#### Instructions to follow
Reproduce word for word everything from the start of the items down to the line containing "(x=1251, y=452)", including that line. Leave out the pictures.

[Records about locating elements on screens]
++++++++
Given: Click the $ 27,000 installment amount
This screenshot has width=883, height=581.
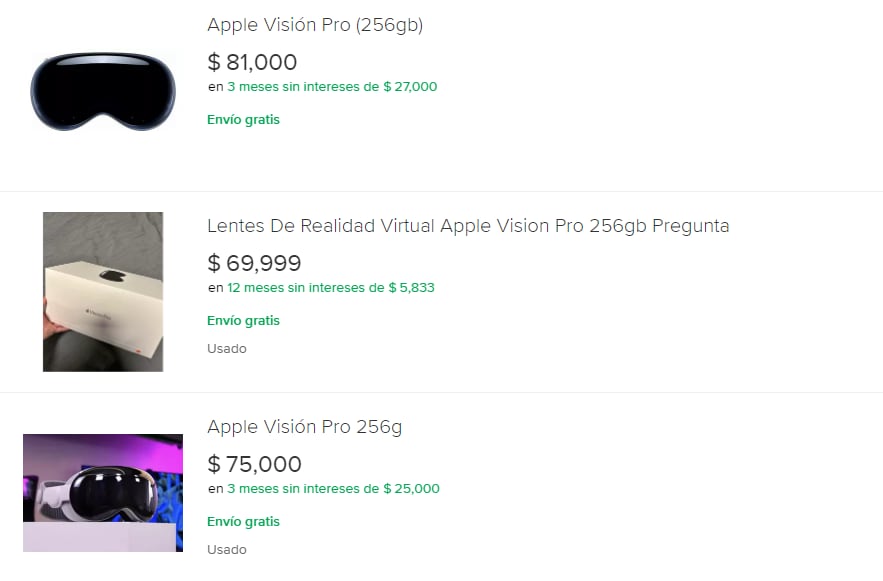Looking at the screenshot, I should (x=410, y=87).
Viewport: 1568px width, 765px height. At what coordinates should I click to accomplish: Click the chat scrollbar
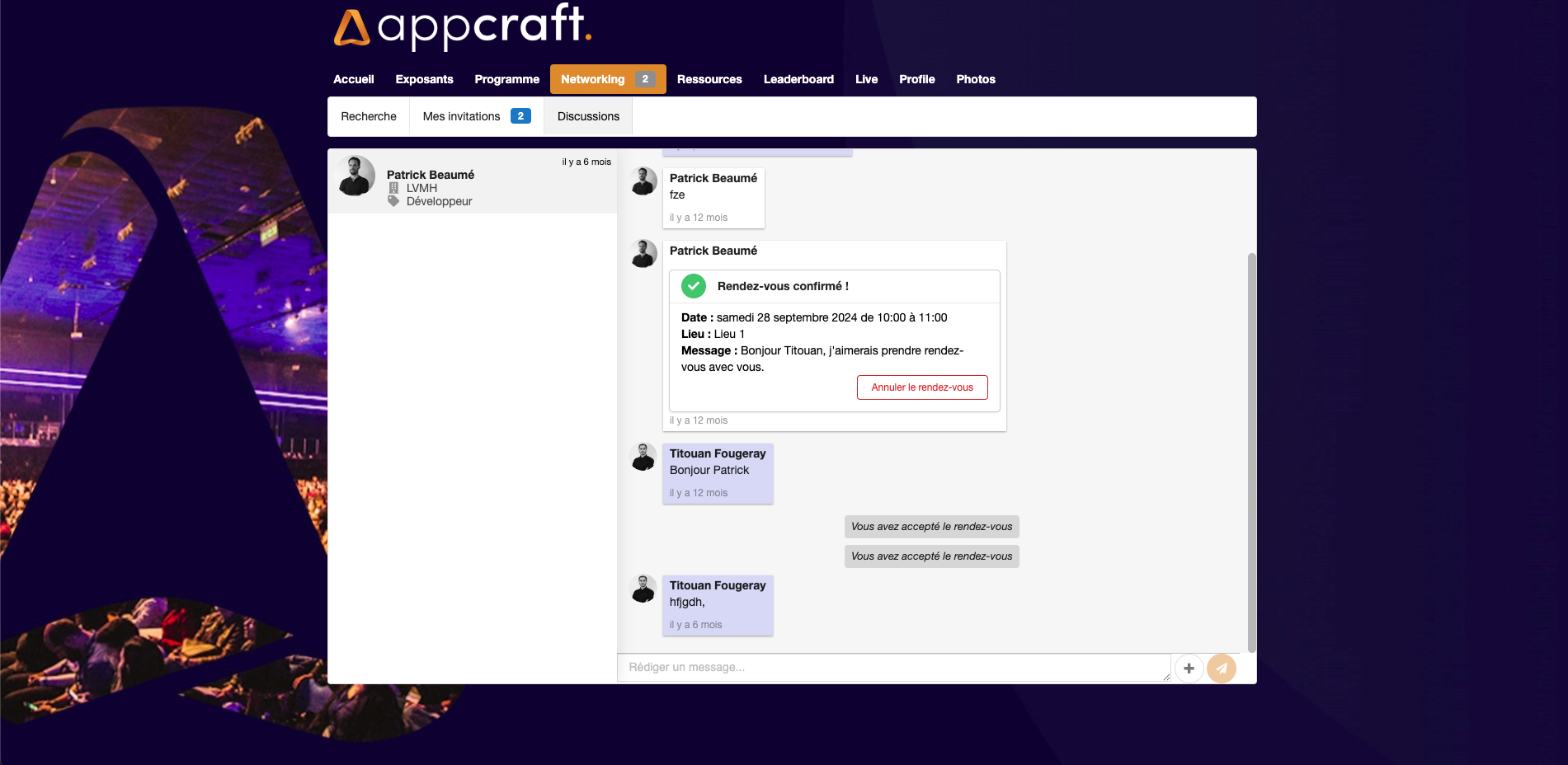(x=1251, y=452)
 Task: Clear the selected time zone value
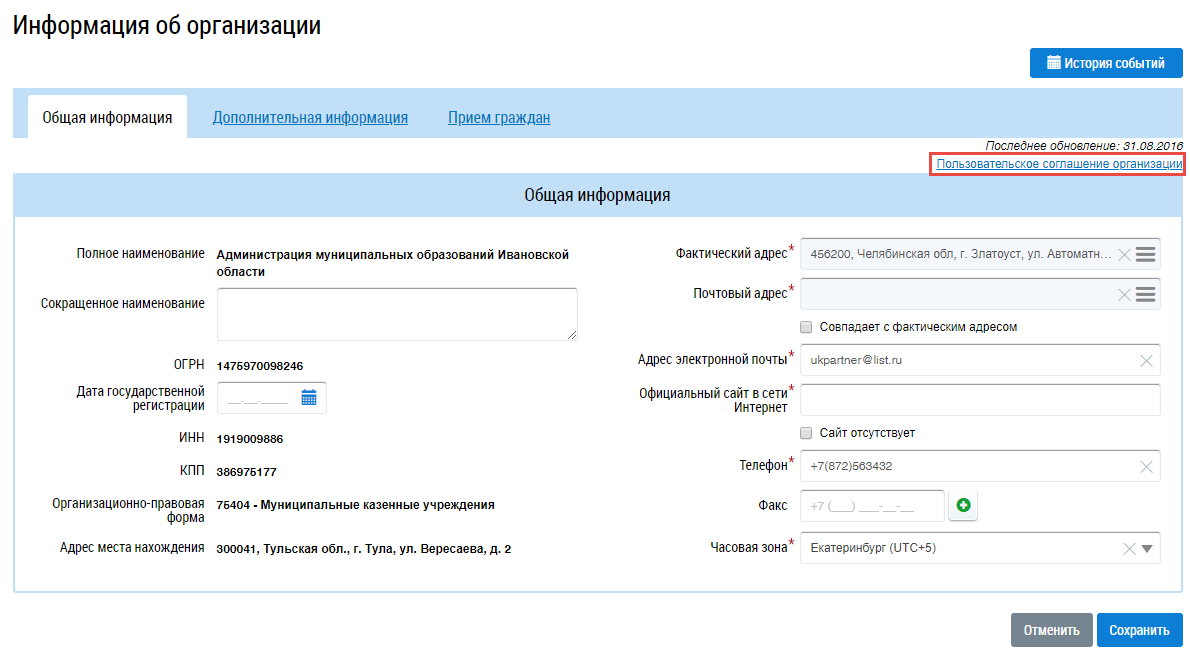[x=1128, y=548]
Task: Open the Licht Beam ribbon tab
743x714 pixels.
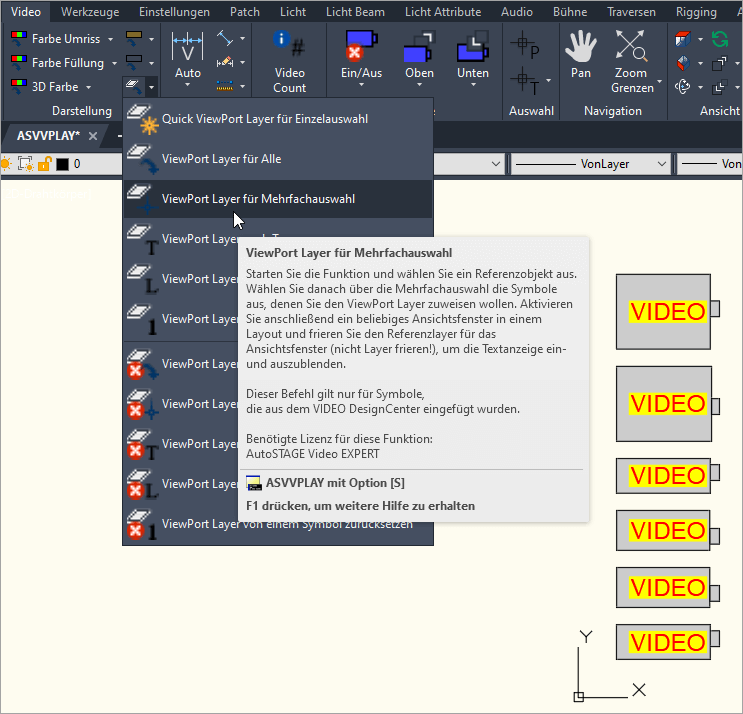Action: tap(355, 12)

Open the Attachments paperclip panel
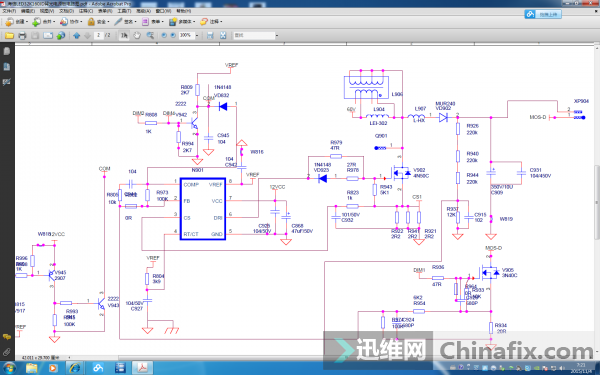point(7,351)
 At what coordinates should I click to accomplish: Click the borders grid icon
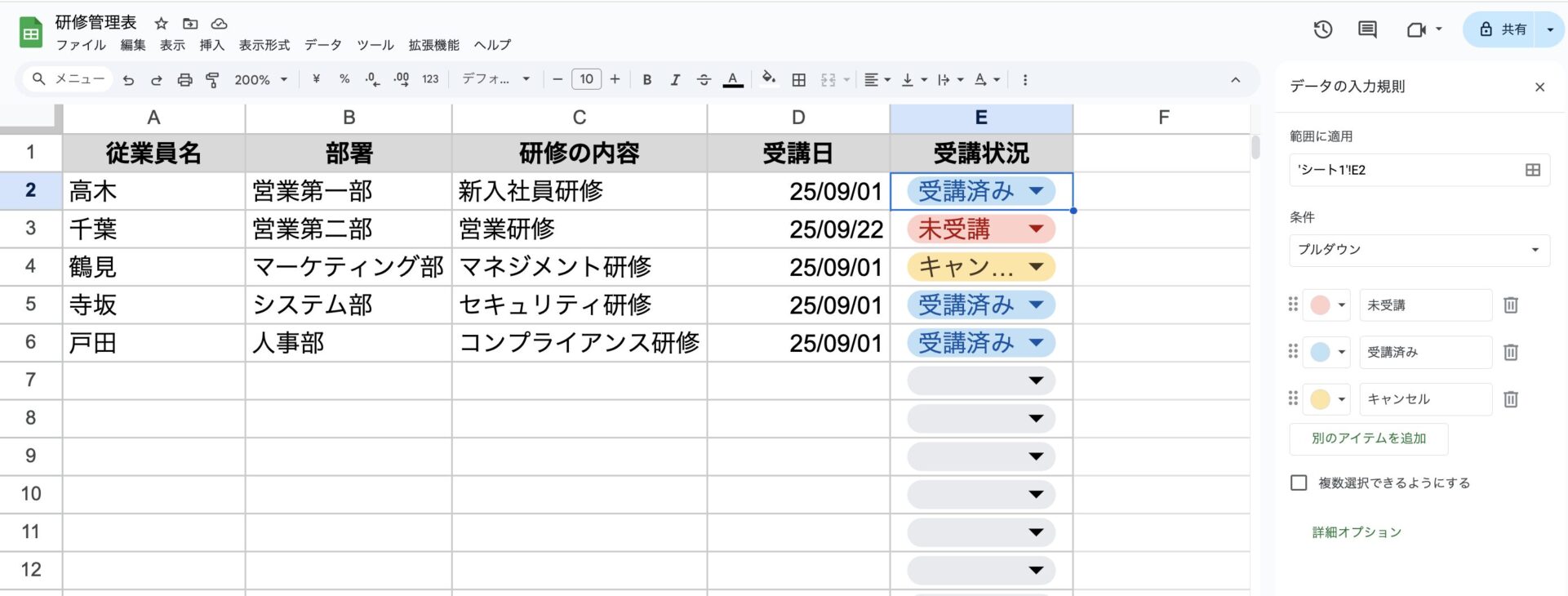799,80
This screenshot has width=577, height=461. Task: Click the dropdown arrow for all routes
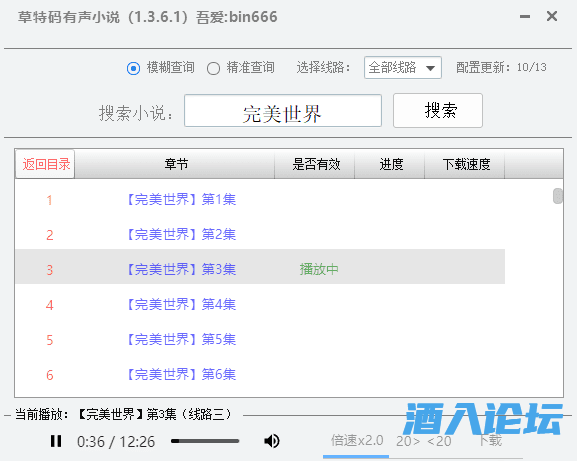pos(430,68)
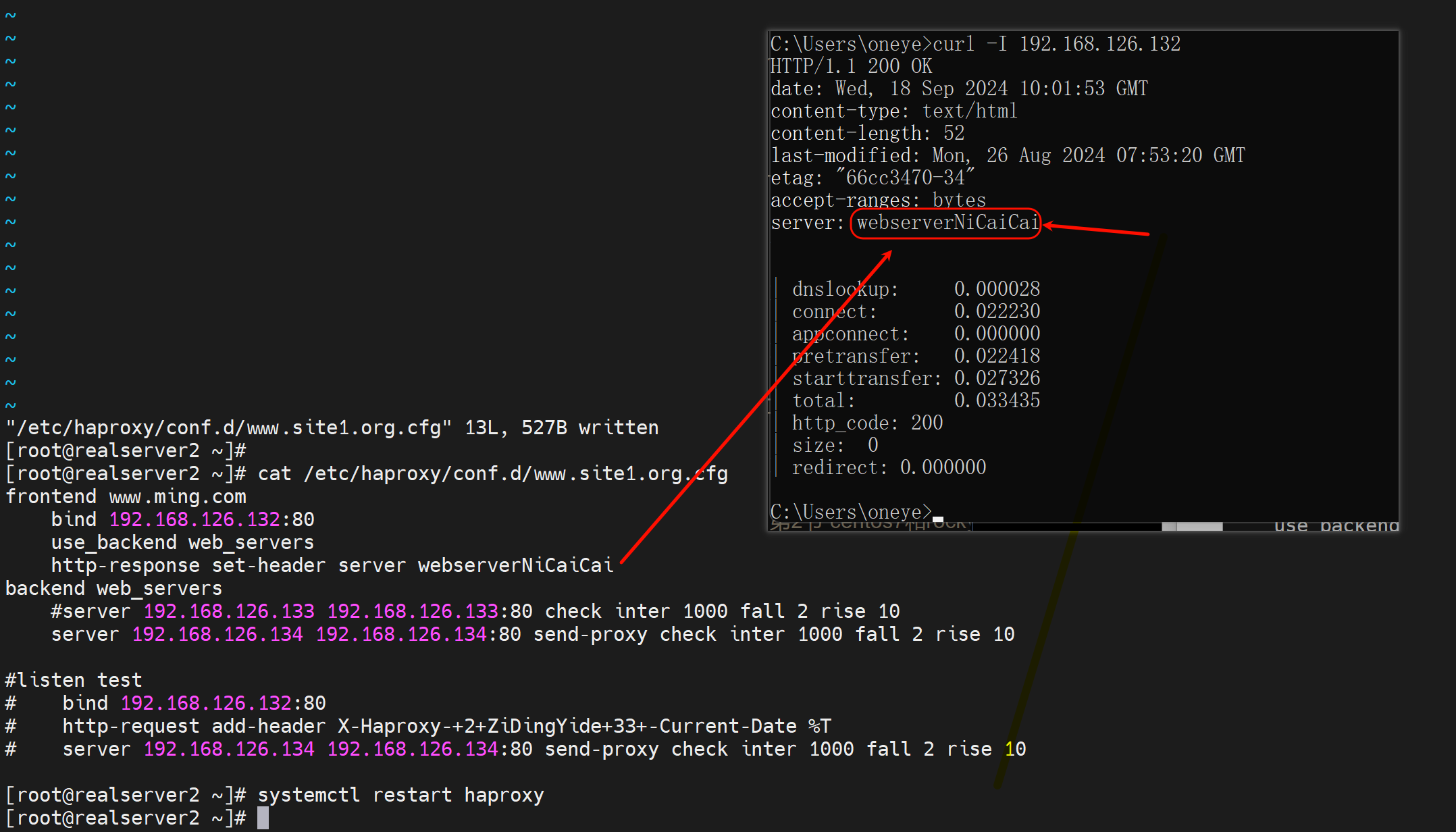
Task: Click the Windows cmd prompt cursor
Action: (938, 519)
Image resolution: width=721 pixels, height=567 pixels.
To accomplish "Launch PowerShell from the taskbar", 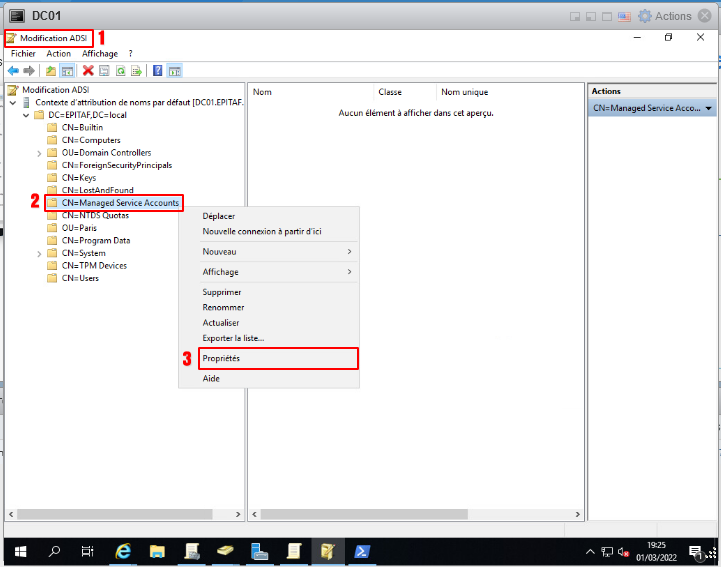I will (362, 551).
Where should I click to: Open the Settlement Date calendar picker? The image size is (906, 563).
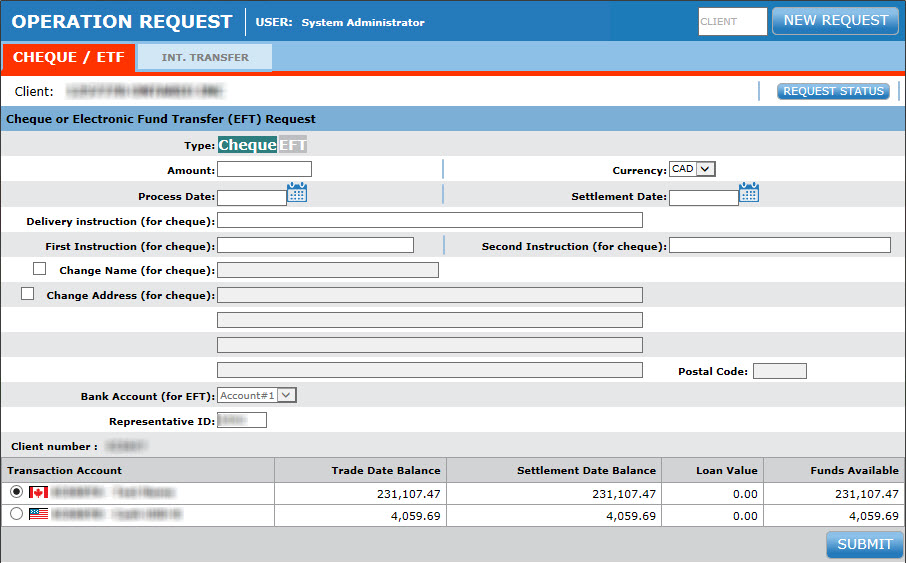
++++++++
#### Written response
Given: Click the $ 27,000 installment amount
This screenshot has width=883, height=581.
Looking at the screenshot, I should (x=410, y=87).
Viewport: 1568px width, 765px height. At what coordinates should I click to accomplish: Click the chat scrollbar
(x=1251, y=452)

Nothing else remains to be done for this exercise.